Records for the task START

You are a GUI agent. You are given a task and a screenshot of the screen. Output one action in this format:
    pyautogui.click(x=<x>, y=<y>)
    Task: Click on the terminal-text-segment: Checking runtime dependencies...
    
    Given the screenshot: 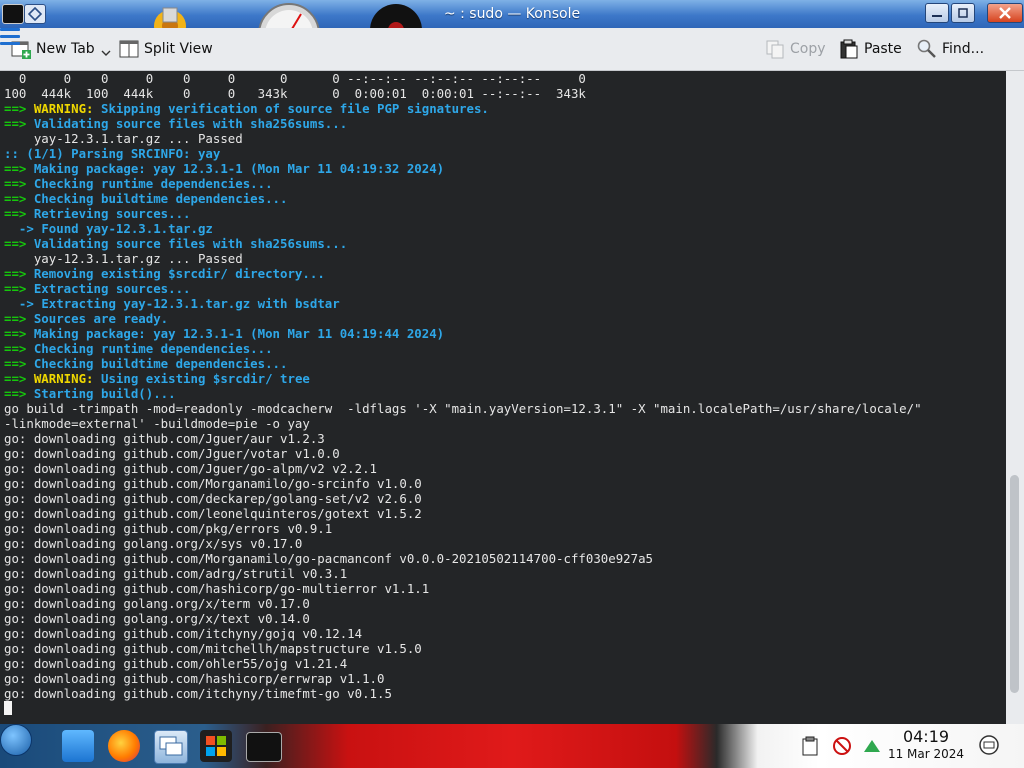 What is the action you would take?
    pyautogui.click(x=153, y=348)
    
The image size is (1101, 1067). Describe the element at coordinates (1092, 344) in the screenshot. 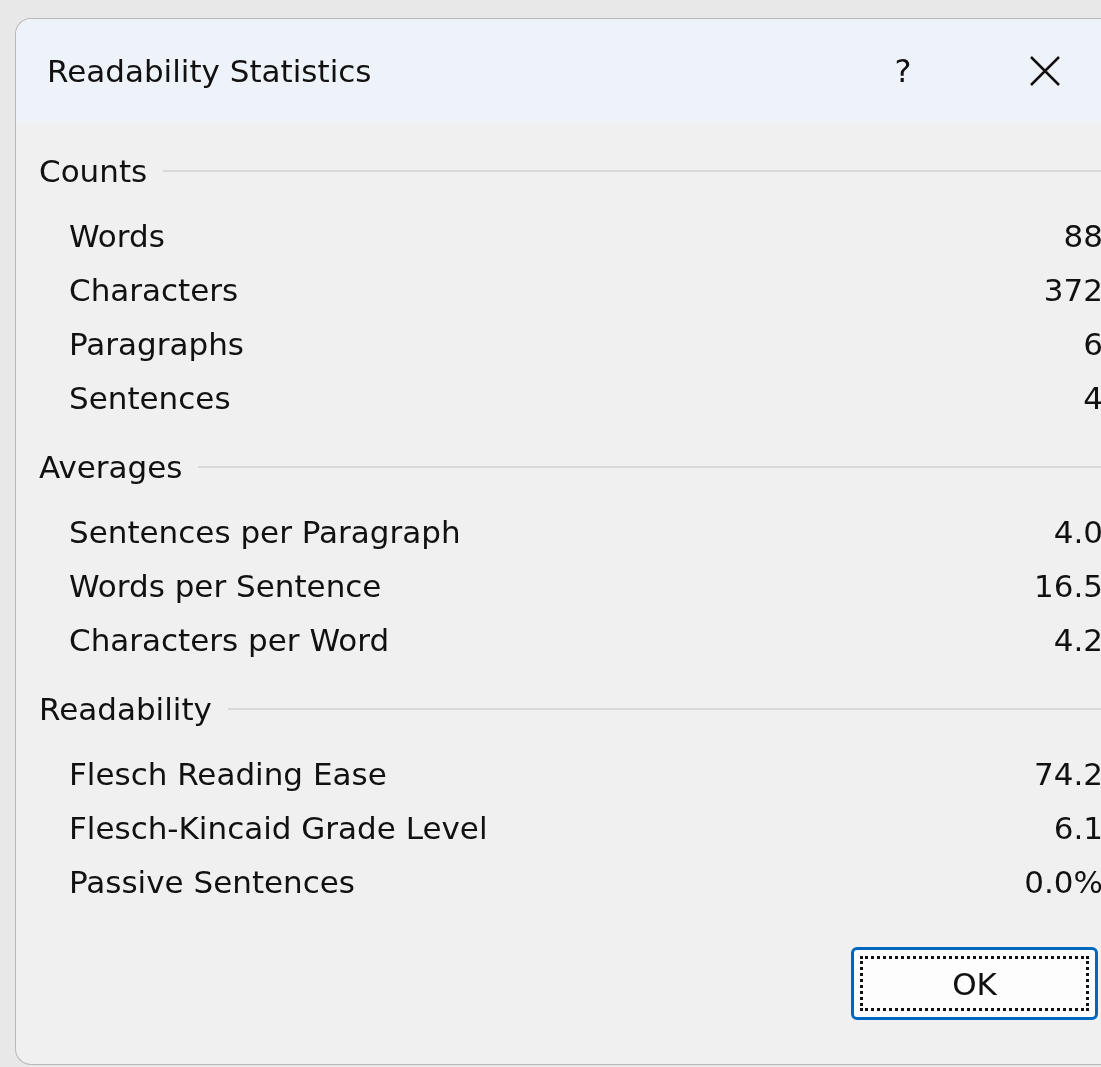

I see `stat-value: 6` at that location.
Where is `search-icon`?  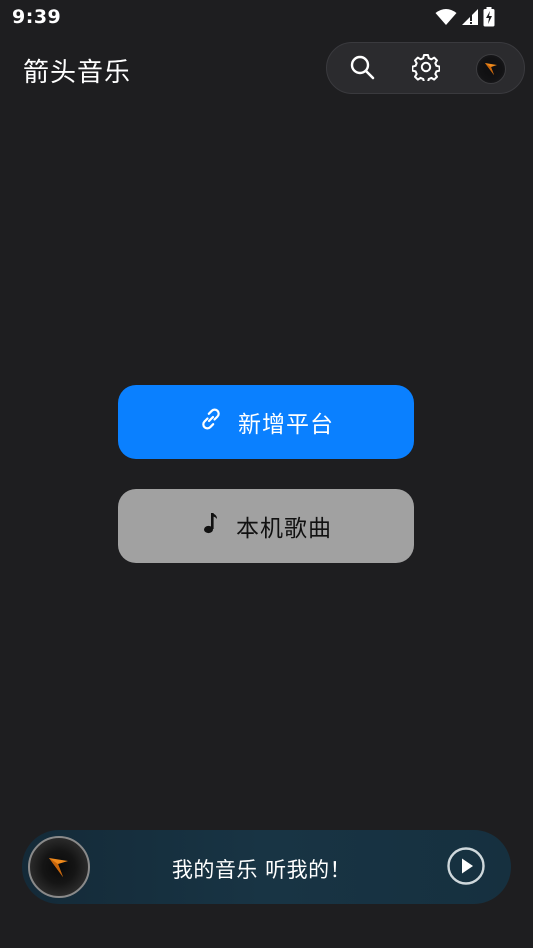
search-icon is located at coordinates (362, 69).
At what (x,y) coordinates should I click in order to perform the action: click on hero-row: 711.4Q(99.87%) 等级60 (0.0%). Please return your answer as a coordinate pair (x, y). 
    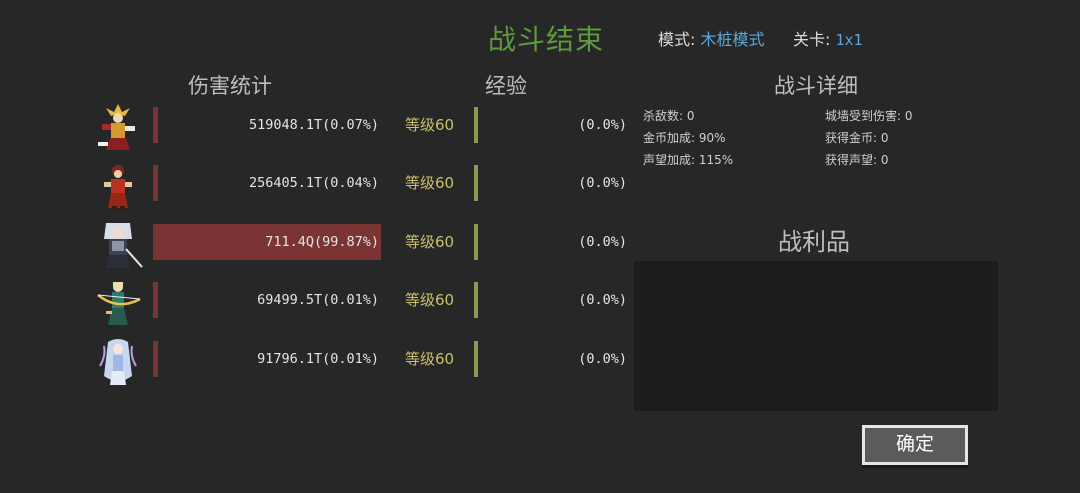
    Looking at the image, I should click on (320, 246).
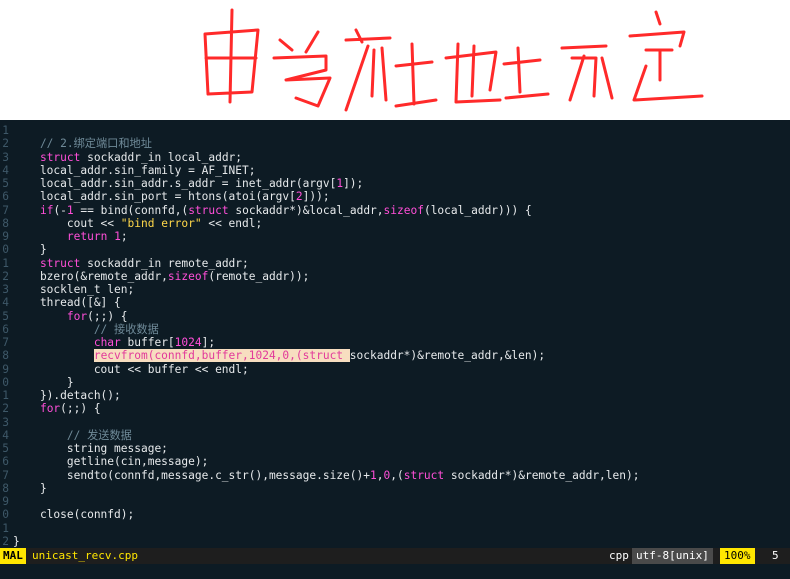 The image size is (790, 579). What do you see at coordinates (672, 556) in the screenshot?
I see `encoding-label: utf-8[unix]` at bounding box center [672, 556].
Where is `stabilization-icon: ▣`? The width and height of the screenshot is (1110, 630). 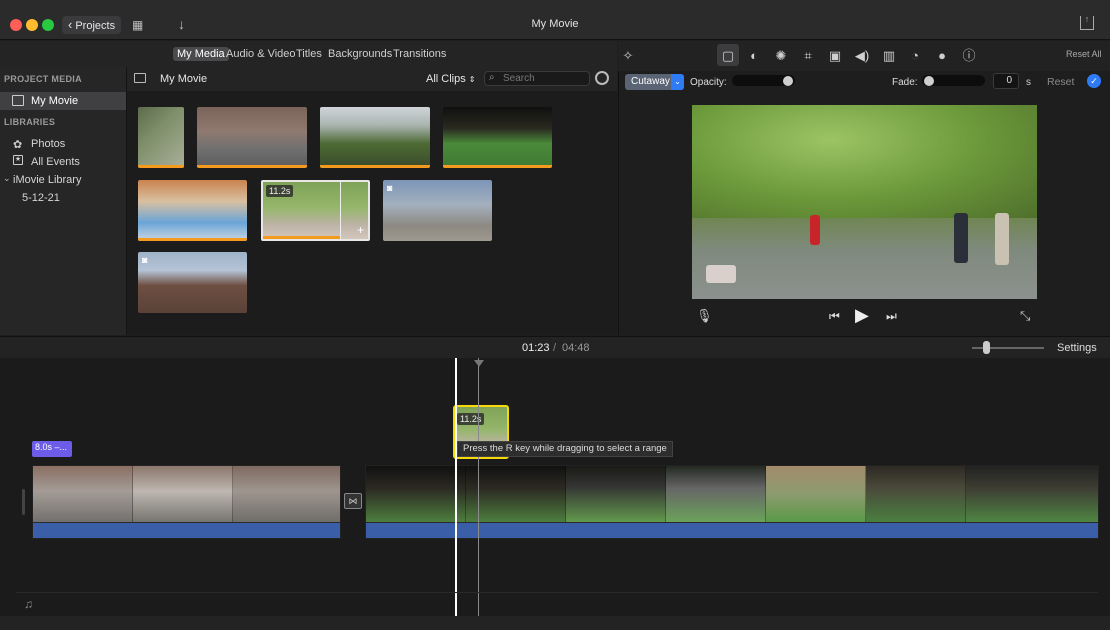 stabilization-icon: ▣ is located at coordinates (835, 56).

Records for the task END

Work to be completed: Repeat the lines exactly, from the line that contains "At what (x,y)" through the line that contains "center [672, 556].", including both of those lines, and omit the pictures from your answer.

Expected answer:
At what (x,y) coordinates should I click in order to perform the action: click on hero-row: 711.4Q(99.87%) 等级60 (0.0%). Please return your answer as a coordinate pair (x, y). 
    Looking at the image, I should click on (320, 246).
 The image size is (790, 579). What do you see at coordinates (672, 556) in the screenshot?
I see `encoding-label: utf-8[unix]` at bounding box center [672, 556].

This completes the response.